Entrei correndo, já bufando. A porta fechou justinho atrás de mim. Aquela situação em que todos no trem viram a cabeça na sua direção e você fica meio que esperando ver no olhar das pessoas um sorriso de aprovação ou um meio suspiro de alívio por não ter ficado presa ou se machucado na porta. Nada disto. Foi na Piccadilly line, em Londres, e ninguém olha para você no metrô. Livros, jornais e celulares servem de subterfúgio aquele momento alarmante de interação social.

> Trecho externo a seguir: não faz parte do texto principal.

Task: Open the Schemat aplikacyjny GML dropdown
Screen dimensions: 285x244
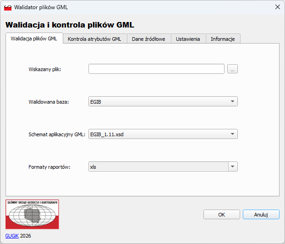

Assim mesmo, dentro de mim ainda existe aquela brasileira que, apesar de não mais bufar alto, sorriso largo ao fazer algum comentário tipo “aff , foi por pouco” ou ‘aff, ainda bem que entrei’, continua esperando ver alguma reação das pessoas ao meu súbito ataque ‘a contumaz impassibilidade no transporte coletivo. E, assim, para evitar desaprovação, sentei logo no primeiro assento disponível, cabeça baixa para evitar olhares. Sério. Aqueles olhares que ninguém estava me dando 🙂 Mas ainda faço isto.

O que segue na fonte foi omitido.